SUPPLIED MATERIAL.
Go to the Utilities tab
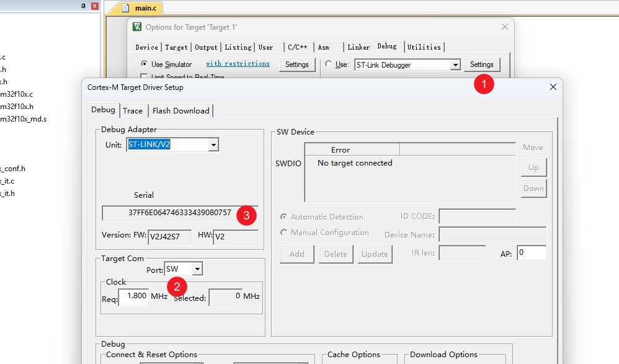The width and height of the screenshot is (619, 364). click(424, 47)
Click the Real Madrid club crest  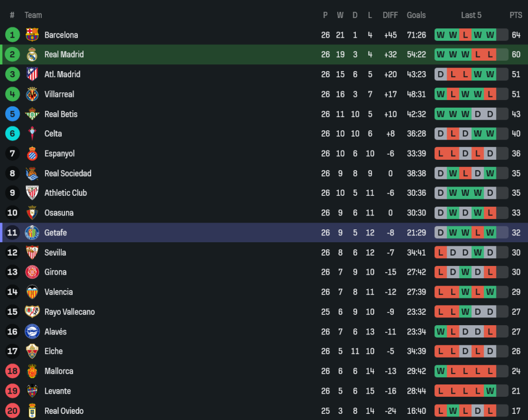click(32, 55)
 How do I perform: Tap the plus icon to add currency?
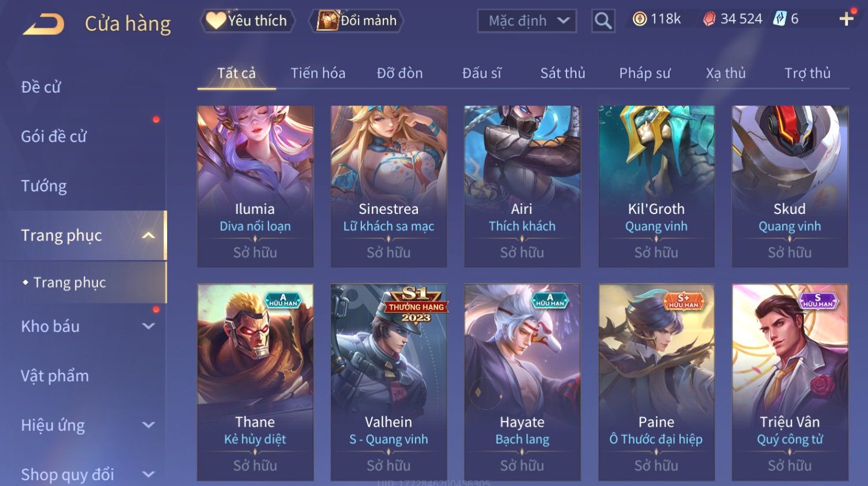846,20
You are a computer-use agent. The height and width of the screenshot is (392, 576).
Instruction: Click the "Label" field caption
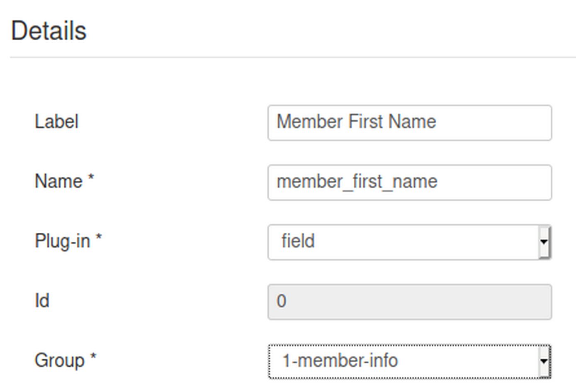[x=56, y=122]
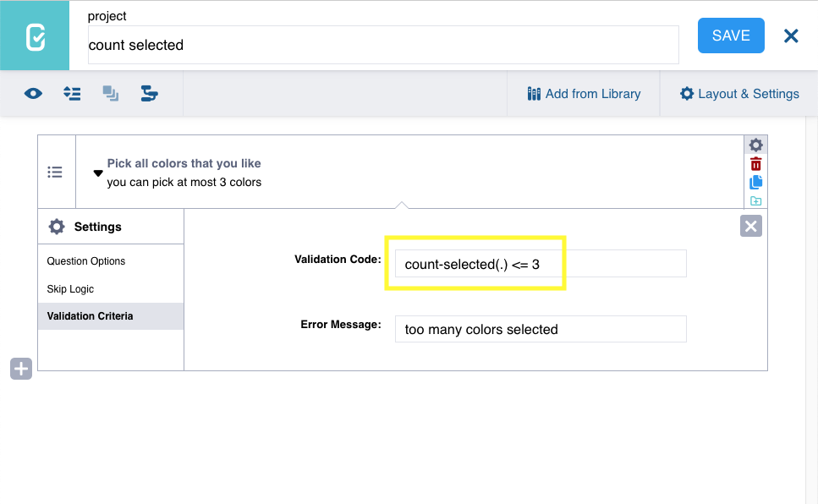
Task: Add question to library folder icon
Action: point(755,201)
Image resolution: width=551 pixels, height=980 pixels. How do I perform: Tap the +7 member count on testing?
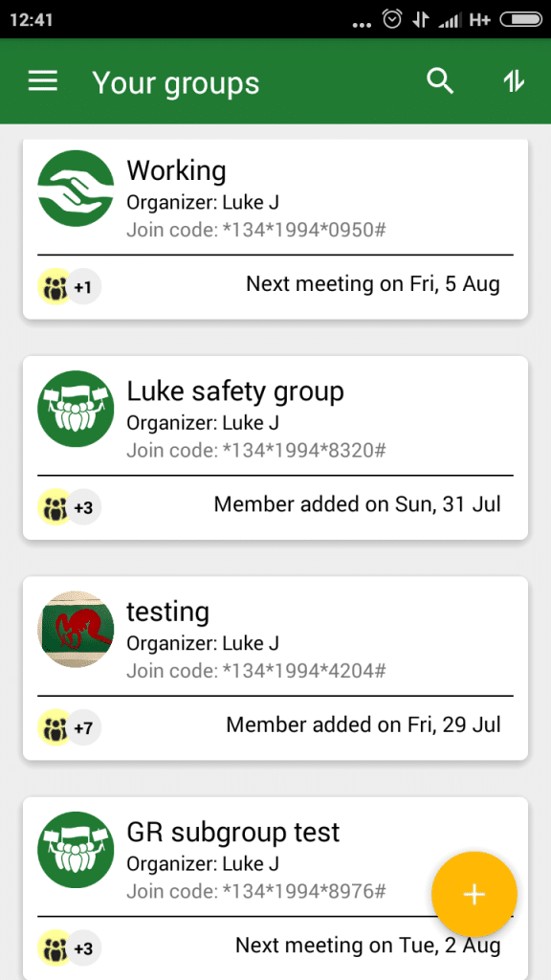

PROMPT.
Beginning with the line that has "You are a computer-use", repeat each remaining line of the data above word for word, keeping pictures out.

SOLVED PROBLEM.
You are a computer-use agent. The height and width of the screenshot is (392, 576).
Instruction: Click the "Label" field caption
[x=56, y=122]
Task: Add question to library folder icon
Action: point(755,201)
Image resolution: width=551 pixels, height=980 pixels. How do I perform: Tap the +7 member count on testing?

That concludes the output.